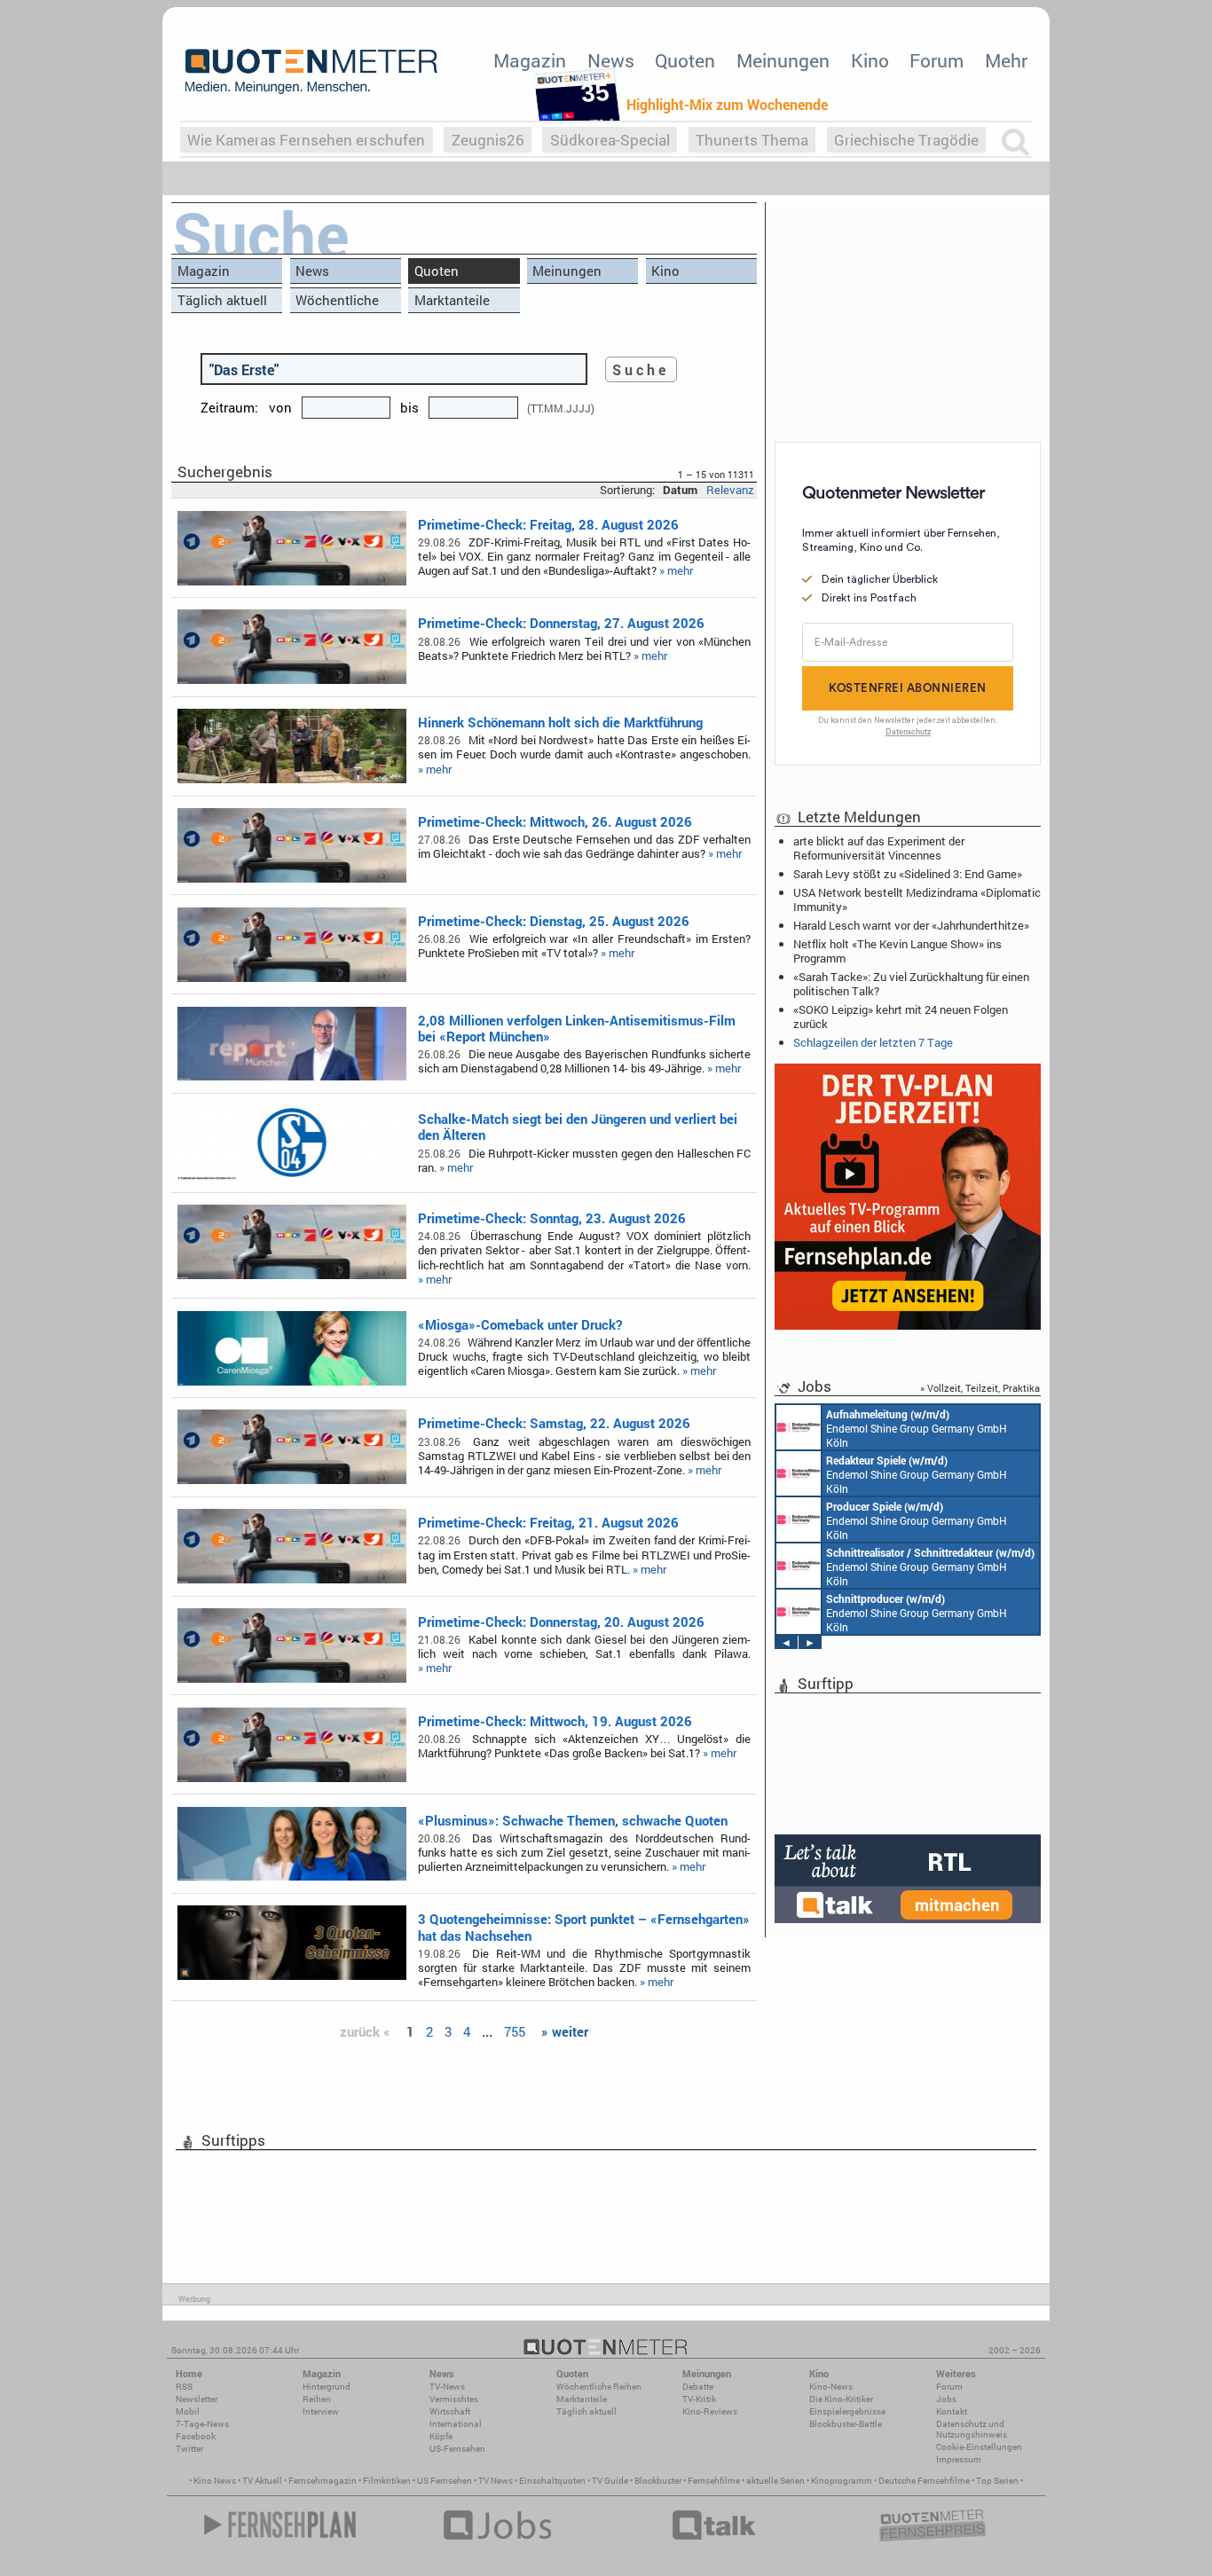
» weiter (564, 2031)
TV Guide (610, 2480)
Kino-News (831, 2386)
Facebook (196, 2436)
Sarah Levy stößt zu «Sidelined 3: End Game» (907, 874)
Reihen (317, 2399)
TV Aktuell (262, 2480)
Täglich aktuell (222, 300)
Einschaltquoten (552, 2480)
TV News (495, 2480)
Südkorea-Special (610, 140)
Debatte (697, 2386)
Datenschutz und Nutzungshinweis (971, 2429)
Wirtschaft (449, 2411)
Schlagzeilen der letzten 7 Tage (873, 1042)
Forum (936, 60)
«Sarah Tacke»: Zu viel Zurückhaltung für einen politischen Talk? (911, 984)
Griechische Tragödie (906, 140)
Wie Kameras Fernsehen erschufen (306, 140)
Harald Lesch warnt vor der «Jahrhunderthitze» (911, 925)
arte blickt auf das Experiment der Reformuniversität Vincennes (878, 848)
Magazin (529, 60)
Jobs (946, 2399)
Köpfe (441, 2436)
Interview (321, 2411)
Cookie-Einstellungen (979, 2447)
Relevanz (730, 490)
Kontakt (951, 2411)
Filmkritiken (387, 2480)
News (610, 60)
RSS (184, 2386)
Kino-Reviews (709, 2411)
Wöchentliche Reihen (337, 302)
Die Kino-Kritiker (841, 2399)
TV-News (447, 2386)
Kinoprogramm (841, 2480)
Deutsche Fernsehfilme (924, 2480)
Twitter (189, 2448)
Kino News (214, 2480)
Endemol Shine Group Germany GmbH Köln (916, 1428)
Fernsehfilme (714, 2480)
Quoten (685, 60)
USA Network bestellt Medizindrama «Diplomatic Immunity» (917, 899)
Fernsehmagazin (322, 2480)
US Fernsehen (444, 2480)
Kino (870, 60)
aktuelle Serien (775, 2480)
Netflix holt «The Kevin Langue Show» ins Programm (897, 951)
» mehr (676, 570)
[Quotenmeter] (311, 71)
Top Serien (997, 2480)
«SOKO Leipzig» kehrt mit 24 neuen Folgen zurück (900, 1016)
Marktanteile (452, 300)
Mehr (1006, 60)
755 (514, 2031)
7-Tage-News (202, 2424)
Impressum (958, 2459)
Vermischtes (453, 2399)
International (455, 2424)
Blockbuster (657, 2480)
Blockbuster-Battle (845, 2424)
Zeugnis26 (488, 140)
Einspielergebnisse (847, 2411)
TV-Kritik (699, 2399)
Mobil (188, 2411)
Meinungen (783, 60)
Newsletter (196, 2399)
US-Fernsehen (457, 2448)
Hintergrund (326, 2386)
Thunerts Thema (752, 140)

══════════════════════════════

• **TASK DETAILS**
The whole listing above should be restated word for word, minus any images.

• **EXERCISE RESPONSE**
» weiter (564, 2031)
TV Guide (610, 2480)
Kino-News (831, 2386)
Facebook (196, 2436)
Sarah Levy stößt zu «Sidelined 3: End Game» (907, 874)
Reihen (317, 2399)
TV Aktuell (262, 2480)
Täglich aktuell (222, 300)
Einschaltquoten (552, 2480)
TV News (495, 2480)
Südkorea-Special (610, 140)
Debatte (697, 2386)
Datenschutz und Nutzungshinweis (971, 2429)
Wirtschaft (449, 2411)
Schlagzeilen der letzten 7 Tage (873, 1042)
Forum (936, 60)
«Sarah Tacke»: Zu viel Zurückhaltung für einen politischen Talk? (911, 984)
Griechische Tragödie (906, 140)
Wie Kameras Fernsehen erschufen (306, 140)
Harald Lesch warnt vor der «Jahrhunderthitze» (911, 925)
arte blickt auf das Experiment der Reformuniversität Vincennes (878, 848)
Magazin (529, 60)
Jobs (946, 2399)
Köpfe (441, 2436)
Interview (321, 2411)
Cookie-Einstellungen (979, 2447)
Relevanz (730, 490)
Kontakt (951, 2411)
Filmkritiken (387, 2480)
News (610, 60)
RSS (184, 2386)
Kino-Reviews (709, 2411)
Wöchentliche Reihen (337, 302)
Die Kino-Kritiker (841, 2399)
TV-News (447, 2386)
Kinoprogramm (841, 2480)
Deutsche Fernsehfilme (924, 2480)
Twitter (189, 2448)
Kino News (214, 2480)
Endemol Shine Group Germany GmbH Köln (916, 1428)
Fernsehfilme (714, 2480)
Quoten (685, 60)
USA Network bestellt Medizindrama «Diplomatic Immunity» (917, 899)
Fernsehmagazin (322, 2480)
US Fernsehen (444, 2480)
Kino (870, 60)
aktuelle Serien (775, 2480)
Netflix holt «The Kevin Langue Show» ins Programm (897, 951)
» mehr (676, 570)
[Quotenmeter] (311, 71)
Top Serien (997, 2480)
«SOKO Leipzig» kehrt mit 24 neuen Folgen zurück (900, 1016)
Marktanteile (452, 300)
Mehr (1006, 60)
755 (514, 2031)
7-Tage-News (202, 2424)
Impressum (958, 2459)
Vermischtes (453, 2399)
International (455, 2424)
Blockbuster (657, 2480)
Blockbuster-Battle (845, 2424)
Zeugnis26 (488, 140)
Einspielergebnisse (847, 2411)
TV-Kritik (699, 2399)
Mobil (188, 2411)
Meinungen (783, 60)
Newsletter (196, 2399)
US-Fernsehen (457, 2448)
Hintergrund (326, 2386)
Thunerts Thema (752, 140)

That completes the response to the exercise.